◆ TUGAS YANG DIBERIKAN 1: Tuliskan kembali tanpa perubahan semua baris data di bawah, mulai dari baris yang memuat "Screen dimensions: 552x414" sampai baris yang memuat "tap(359, 57)", termasuk kedua baris tersebut.

◆ DOKUMEN:
_ _ _ _ _ _ _
Selasa, Maret 4, 2025

Post-Truth dan Ilusi Kebebasan Berpendapat

Totianus Totianus
Totianus Totianus
Tian Rahmat, S.Fil.Alumnus Filsafat IFTK Ledalero Flores, Pemerhati Isu-isu strategis
- Advertisement -

“Di tengah samudra kepalsuan yang meluas, menyuarakan kebenaran bukan sekadar keberanian ia adalah revolusi dalam setiap kata.” – George Orwell

Demokrasi yang sehat bergantung pada kebebasan berpendapat dan pertukaran gagasan yang jujur. Namun, di era post-truth, di mana kebohongan yang emosional lebih dipercaya daripada fakta, demokrasi menghadapi ujian berat.

Istilah post-truth mulai populer setelah Oxford Dictionaries menobatkannya sebagai Word of the Year 2016. Ini menggambarkan situasi ketika fakta objektif tidak lagi menjadi dasar opini publik karena dikalahkan oleh emosi dan keyakinan subjektif (Oxford Dictionaries, 2016). Di Indonesia, fenomena ini semakin nyata sejak maraknya penyebaran hoaks dalam politik, terutama saat Pemilu 2019 dan menjelang Pemilu 2024.

Masyarakat kini lebih mudah percaya pada narasi yang sesuai dengan preferensi mereka, tanpa peduli apakah itu benar atau tidak. Hoaks politik, ujaran kebencian, dan disinformasi telah menjadi senjata utama dalam pertempuran opini di media sosial. Lantas, apakah kebebasan berpendapat di era post-truth masih menjadi fondasi demokrasi, atau justru telah berubah menjadi alat manipulasi?

Post-Truth dan Kebebasan Berpendapat: Pilar Demokrasi yang Rapuh

Kebebasan berpendapat adalah hak fundamental dalam demokrasi. Pasal 28E ayat (3) UUD 1945 menjamin hak setiap warga negara untuk menyatakan pendapat. Namun, di era post-truth, kebebasan ini menghadapi ancaman serius.
_ _ _ _ _ _ _
◆ BAHAN LATIHAN:
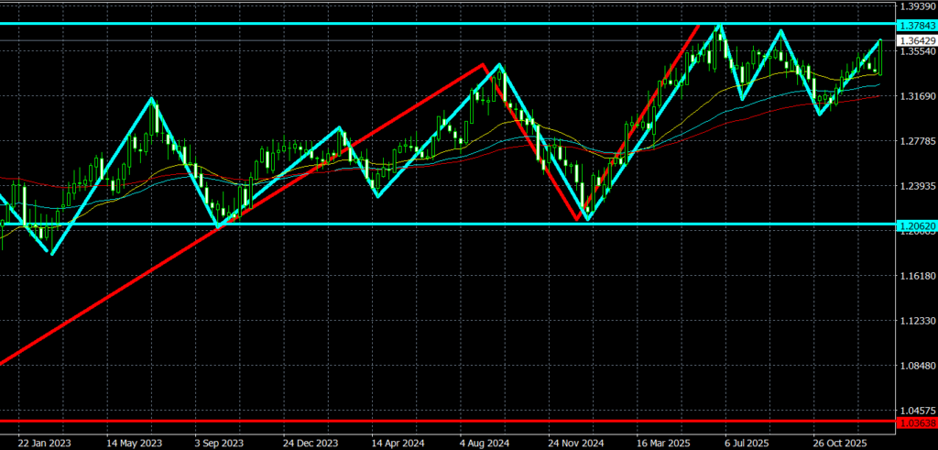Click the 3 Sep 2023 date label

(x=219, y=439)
_ _ _ _ _ _ _
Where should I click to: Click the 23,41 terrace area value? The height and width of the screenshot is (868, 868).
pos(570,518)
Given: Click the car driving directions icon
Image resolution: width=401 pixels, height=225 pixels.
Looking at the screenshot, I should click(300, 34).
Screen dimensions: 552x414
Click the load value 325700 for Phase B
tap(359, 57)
_ _ _ _ _ _ _
◆ TUGAS YANG DIBERIKAN 2: Teruskan tulisan tentang post-truth dan kebebasan berpendapat di atas, dimulai setelah kalimat terakhirnya.

◆ JAWABAN TUGAS 1:
Screen dimensions: 552x414
Click the load value 325700 for Phase B
tap(359, 57)

◆ JAWABAN TUGAS 2:
  1. Hoaks dan Polarisasi Politik di Indonesia

Di Indonesia, hoaks bukan sekadar gangguan informasi—ia telah menjadi senjata politik. Laporan Masyarakat Anti Fitnah Indonesia (MAFINDO) 2023 mencatat bahwa 80% hoaks yang beredar di Indonesia berkaitan dengan politik dan pemerintahan. Hoaks ini sering digunakan untuk menciptakan kebencian dan membangun citra palsu bagi kelompok tertentu.

Fenomena ini menciptakan polarisasi politik ekstrem. Publik terbagi dalam “kubu” informasi yang hanya mempercayai narasi yang mendukung pandangan mereka. Menurut Dr. Ade Armando, pakar komunikasi Universitas Indonesia, algoritma media sosial memperburuk polarisasi ini dengan membentuk echo chamber—di mana pengguna hanya terpapar pada informasi yang memperkuat keyakinan mereka (Armando, 2022).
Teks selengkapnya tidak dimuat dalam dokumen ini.